Another example is the land could be enrolled in one of our other programs such as Habitat Plot program or the CRP Cost-share program, and the acres you have described are "throw-in" acres, which are part of the PLOTS agreement, but the landowner is not receiving compensation for them. In some cases, the Department may have a small piece of isolated habitat (eg.cattail sloughs) within a quarter section under agreement with the landowner, but we require the landowner to "throw-in" the remainder of the quarter section to square off the PLOTS boundary. It would be impractical for the Department to place PLOTS signs around small, isolated tracts of habitat, and it is much easier for hunters to know where the PLOTS boundary is if the area is squared out. Some "throw-in" acres consist of cropland, but keep in mind, the Department (hunter dollars) is paying little or nothing for these acres.
Finally, the last explanation is the landowner could simply be out of compliance with the PLOTS agreement. Occasionally, we do have landowners who do not comply with their agreement. We try to limit this as much as possible, for example, by paying the landowner at the end of the year, to ensure the habitat is left throughout the summer and fall. Sometimes, a landowner will let us know ahead of time they have to make a change in their farming practice and their PLOTS agreement. Because they let us know about the changes ahead of time, we do not consider this a violation of the PLOTS agreement. If this becomes a reoccurring event each year, we will not renew the landowner's agreement. 
PLOTS is an ever-changing program. The Department tries to stay ahead of changing Farm Bills, farming practices and many other factors that influence habitat on private lands. Often times, the cover on a particular PLOTS tract one year may look terrible simply because of the weather, even when the landowner has done everything right. The Department is always adjusting the PLOTS program and making changes to ensure there is quality habitat on these tracts. 
Thanks for the discussion, glad to see that people are paying attention out there. NDGFD always likes to hear from the hunters, afterall, they are paying for the PLOTS. We will continue to adjust the PLOTS program when necessary to meet the needs of our hunters. If anyone has any concerns or comments and would like to contact me directly, feel free to email me at [email protected] or better yet, give me a call and we can discuss things. My number is 701-328-6371.


----------



## dblkluk (Oct 3, 2002)

Thanks Kevin. That clears up alot of my questions!


----------



## DJRooster (Nov 4, 2002)

Thanks Kevin that is some excellent insight!


----------



## crna (Nov 7, 2002)

wow, thanks for the clarification. i want to thank landowners who participate in the plots program. it has been a great program.

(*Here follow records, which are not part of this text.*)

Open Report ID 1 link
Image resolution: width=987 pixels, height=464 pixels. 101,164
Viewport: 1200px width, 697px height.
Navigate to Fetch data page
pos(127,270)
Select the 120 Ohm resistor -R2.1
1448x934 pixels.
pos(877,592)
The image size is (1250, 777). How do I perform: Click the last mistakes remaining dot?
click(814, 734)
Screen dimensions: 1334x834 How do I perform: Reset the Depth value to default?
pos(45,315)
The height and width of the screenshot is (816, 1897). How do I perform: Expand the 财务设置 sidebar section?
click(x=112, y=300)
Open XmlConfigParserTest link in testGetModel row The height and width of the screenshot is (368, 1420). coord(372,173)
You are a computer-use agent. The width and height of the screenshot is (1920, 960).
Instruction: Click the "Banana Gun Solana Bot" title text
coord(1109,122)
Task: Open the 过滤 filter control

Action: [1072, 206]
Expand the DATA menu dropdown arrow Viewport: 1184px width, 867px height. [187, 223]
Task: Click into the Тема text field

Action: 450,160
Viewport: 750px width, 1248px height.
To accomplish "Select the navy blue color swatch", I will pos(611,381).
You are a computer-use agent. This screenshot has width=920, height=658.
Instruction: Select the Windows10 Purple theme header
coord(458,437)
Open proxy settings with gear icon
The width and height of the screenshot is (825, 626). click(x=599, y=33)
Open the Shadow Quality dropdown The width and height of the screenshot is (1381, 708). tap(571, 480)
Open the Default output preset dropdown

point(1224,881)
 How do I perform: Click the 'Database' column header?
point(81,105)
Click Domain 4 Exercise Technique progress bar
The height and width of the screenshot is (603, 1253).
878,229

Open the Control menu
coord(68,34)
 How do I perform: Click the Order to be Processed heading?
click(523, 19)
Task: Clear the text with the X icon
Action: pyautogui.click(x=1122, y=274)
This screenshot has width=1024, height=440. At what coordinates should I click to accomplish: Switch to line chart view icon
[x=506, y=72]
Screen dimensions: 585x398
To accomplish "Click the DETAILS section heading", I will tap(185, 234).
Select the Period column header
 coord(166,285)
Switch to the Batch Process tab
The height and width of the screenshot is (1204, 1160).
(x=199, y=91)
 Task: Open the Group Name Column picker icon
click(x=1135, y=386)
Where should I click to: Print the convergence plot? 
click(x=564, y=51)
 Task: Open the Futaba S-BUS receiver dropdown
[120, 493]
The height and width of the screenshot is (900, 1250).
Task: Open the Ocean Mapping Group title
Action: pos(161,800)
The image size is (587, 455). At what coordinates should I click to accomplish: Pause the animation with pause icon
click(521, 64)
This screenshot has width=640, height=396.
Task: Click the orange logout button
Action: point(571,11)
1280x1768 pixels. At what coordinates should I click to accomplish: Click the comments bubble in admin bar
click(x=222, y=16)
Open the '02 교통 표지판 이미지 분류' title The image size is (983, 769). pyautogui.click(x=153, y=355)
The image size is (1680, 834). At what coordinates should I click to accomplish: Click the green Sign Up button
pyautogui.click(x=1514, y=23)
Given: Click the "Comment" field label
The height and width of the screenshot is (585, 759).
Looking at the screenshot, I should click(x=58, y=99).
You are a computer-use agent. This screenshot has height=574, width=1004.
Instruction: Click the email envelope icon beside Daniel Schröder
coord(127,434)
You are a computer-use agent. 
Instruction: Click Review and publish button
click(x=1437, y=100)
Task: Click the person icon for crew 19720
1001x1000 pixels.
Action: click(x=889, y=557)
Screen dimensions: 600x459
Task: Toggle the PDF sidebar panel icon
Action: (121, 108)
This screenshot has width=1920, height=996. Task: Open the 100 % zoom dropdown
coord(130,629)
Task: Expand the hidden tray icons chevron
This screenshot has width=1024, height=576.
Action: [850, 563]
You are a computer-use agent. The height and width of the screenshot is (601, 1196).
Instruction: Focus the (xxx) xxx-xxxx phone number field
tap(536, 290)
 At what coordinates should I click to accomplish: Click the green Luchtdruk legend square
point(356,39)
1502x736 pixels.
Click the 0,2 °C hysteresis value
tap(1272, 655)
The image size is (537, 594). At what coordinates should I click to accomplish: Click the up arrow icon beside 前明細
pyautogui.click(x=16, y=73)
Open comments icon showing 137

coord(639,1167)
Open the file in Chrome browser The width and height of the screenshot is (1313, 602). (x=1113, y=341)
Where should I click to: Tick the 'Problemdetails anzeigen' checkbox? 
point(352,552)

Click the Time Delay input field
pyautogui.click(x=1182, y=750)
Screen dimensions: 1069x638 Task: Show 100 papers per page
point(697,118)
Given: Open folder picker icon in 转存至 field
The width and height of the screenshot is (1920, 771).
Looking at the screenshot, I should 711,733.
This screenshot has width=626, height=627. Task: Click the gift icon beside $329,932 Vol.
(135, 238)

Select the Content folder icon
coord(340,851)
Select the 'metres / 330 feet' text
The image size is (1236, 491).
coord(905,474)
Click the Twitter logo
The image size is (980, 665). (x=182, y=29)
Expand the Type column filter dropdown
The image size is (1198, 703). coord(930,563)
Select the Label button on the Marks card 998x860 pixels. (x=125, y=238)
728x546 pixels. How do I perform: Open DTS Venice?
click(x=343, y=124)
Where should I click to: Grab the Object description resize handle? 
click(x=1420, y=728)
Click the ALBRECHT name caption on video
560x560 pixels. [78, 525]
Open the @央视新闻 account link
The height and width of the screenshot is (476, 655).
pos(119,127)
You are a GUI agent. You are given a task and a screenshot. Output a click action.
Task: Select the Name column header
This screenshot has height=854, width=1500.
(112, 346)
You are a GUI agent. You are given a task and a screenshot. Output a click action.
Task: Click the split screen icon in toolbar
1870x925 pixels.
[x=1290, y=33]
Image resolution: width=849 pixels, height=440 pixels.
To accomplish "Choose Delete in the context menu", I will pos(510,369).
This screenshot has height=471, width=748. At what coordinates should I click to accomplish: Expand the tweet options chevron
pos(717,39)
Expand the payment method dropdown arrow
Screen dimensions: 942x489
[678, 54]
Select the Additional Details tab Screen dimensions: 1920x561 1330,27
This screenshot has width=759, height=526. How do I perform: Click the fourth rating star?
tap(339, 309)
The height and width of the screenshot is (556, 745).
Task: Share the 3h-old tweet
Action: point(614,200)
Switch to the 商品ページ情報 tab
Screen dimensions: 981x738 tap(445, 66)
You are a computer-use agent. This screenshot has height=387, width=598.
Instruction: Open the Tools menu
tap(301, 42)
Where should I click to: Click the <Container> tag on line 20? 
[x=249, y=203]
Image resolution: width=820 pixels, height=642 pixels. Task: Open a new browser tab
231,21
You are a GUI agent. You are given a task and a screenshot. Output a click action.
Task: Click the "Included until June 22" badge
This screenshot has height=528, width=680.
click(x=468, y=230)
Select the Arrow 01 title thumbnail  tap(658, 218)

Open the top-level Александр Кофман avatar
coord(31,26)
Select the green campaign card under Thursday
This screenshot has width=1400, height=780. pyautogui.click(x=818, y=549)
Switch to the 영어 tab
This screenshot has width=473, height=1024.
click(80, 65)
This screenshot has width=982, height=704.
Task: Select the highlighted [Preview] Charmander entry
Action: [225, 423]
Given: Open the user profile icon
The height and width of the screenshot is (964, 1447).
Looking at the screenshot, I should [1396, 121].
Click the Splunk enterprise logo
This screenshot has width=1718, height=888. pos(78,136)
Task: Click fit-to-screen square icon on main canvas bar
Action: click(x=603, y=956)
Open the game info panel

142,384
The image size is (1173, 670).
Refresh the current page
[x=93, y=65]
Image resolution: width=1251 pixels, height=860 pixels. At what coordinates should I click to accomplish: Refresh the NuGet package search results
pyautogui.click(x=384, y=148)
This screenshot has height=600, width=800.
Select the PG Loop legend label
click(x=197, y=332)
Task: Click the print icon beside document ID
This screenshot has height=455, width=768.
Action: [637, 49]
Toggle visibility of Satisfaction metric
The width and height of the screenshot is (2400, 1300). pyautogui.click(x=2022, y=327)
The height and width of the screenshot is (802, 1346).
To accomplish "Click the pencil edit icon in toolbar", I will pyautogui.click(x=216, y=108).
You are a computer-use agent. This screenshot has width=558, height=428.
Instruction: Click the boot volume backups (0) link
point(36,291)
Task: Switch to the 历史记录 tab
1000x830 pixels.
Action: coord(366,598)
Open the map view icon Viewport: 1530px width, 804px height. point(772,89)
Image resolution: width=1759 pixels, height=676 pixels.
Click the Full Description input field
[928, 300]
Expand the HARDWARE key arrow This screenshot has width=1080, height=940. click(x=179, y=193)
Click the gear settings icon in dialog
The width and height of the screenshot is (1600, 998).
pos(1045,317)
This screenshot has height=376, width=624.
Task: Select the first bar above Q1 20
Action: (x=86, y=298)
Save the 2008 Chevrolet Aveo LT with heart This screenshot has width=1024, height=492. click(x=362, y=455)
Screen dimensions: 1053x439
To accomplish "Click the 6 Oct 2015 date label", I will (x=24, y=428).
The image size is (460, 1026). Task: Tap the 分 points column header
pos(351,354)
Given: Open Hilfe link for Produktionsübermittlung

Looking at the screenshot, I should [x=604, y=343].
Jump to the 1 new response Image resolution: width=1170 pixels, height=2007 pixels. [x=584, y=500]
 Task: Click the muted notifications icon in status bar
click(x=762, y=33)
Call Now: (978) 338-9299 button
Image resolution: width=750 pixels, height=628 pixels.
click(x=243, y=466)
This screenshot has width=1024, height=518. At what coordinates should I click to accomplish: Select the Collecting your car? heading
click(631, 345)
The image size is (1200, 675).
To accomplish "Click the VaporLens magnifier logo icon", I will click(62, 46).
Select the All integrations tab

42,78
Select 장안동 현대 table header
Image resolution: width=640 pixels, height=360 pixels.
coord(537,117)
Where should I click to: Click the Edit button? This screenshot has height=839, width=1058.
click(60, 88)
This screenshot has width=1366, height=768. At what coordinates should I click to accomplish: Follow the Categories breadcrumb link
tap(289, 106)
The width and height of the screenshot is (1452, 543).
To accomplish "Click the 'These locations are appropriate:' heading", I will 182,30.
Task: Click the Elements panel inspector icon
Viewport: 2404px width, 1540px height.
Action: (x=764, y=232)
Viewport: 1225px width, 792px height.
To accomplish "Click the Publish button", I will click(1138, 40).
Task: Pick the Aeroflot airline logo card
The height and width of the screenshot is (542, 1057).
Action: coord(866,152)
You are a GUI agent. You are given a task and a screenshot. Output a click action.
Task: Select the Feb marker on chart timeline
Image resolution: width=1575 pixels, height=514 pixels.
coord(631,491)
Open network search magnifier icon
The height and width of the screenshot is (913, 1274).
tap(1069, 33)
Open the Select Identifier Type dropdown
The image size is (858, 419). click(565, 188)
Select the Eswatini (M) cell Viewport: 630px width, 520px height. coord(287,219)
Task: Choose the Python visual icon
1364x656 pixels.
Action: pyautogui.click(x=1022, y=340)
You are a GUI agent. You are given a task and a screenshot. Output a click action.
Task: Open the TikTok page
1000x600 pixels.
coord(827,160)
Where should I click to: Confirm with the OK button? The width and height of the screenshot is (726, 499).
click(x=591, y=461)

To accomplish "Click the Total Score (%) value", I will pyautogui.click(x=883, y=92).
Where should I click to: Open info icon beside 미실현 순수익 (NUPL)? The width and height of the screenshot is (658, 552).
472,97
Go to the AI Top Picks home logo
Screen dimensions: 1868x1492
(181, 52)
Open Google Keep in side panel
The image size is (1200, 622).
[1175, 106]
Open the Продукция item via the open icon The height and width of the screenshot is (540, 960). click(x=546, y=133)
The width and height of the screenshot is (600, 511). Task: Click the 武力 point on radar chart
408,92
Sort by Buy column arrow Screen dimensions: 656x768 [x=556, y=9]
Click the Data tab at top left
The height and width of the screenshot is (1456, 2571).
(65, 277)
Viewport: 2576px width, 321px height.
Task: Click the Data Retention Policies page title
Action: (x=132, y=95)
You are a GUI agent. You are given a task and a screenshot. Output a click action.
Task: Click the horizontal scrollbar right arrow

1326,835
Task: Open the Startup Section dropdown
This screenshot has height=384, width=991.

kevin, do you feel that the amount of PLOTS land will increase as
CRP is phased out and do you think some of the dollars used for CRP now may be transfered to programs like PLOTS in the future?

also, is there any discussion regarding guides/outfitters hunting or guiding on PLOTS land? this could be a rumor but i have heard of outfitters "holding" PLOTS by having an employee get to a PLOTS early in the morning and then running their customers through the PLOTS and saving their own land.


----------



## Kevink (Oct 25, 2005)

First of all, we don't really know what the future holds for CRP so we can't really say that it is going to be phased out. No doubt, changes are on the horizon for CRP and we're trying to stay on top of those changes and adjust our PLOTS program as necessary. To put things in perspective, if CRP was gone tomorrow, we would lose over 50% of the PLOTS tracts in the state-maybe even more, because the habiat base would be gone. CRP and PLOTS are not one in the same so don't get confused. USDA administers CRP and they have nothing to do with PLOTS and vice-versa, NDGFD has nothing to do with the USDA CRP program other than the fact that we accept CRP land into PLOTS. CRP is a huge part of wildlife habiat for ND. Currently ND has 3.3 million acres and 1.7 million acres of that are set to expire in 2007. (NDGFD has about 270, 000 acres of CRP in PLOTS.) To answer your question, no, there will be no way that CRP dollars will be "transferred" to PLOTS. PLOTS is funded with the sales of habitat stamps, interest from the NDGFD general fund and special legislative appropriations. There is federal legislation in the works right now called "Open Fields" that will give federal dollars to states to administer programs such as PLOTS, but the bill has not been approved yet. Hunter license sales affect PLOTS more than anything and if half of our CRP habitat base in the state disappears in 2007, with the 1.7 million acres expiring, perhaps hunter numbers will decline and PLOTS will see a decrease in funding. Either way, CRP is essential to wildlife habitat in ND and we hate to lose it. As for guides and outfitters on PLOTS-it is illegal to guide on PLOTS, if you hear of that happening let someone at NDGFD know about it. CRP needs support right now, there is a comment period going on until Dec. 31. If you would like to submit a comment, you can do so on the USDA web page (http://www.usda.gov) or by mailing you comments to:

Secretary Mike Johanns
Department of Agriculture
1400 Independence Ave., SW
Washington, DC 20250

In addition, contact your state congressional leaders and let them know how important CRP is to North Dakota.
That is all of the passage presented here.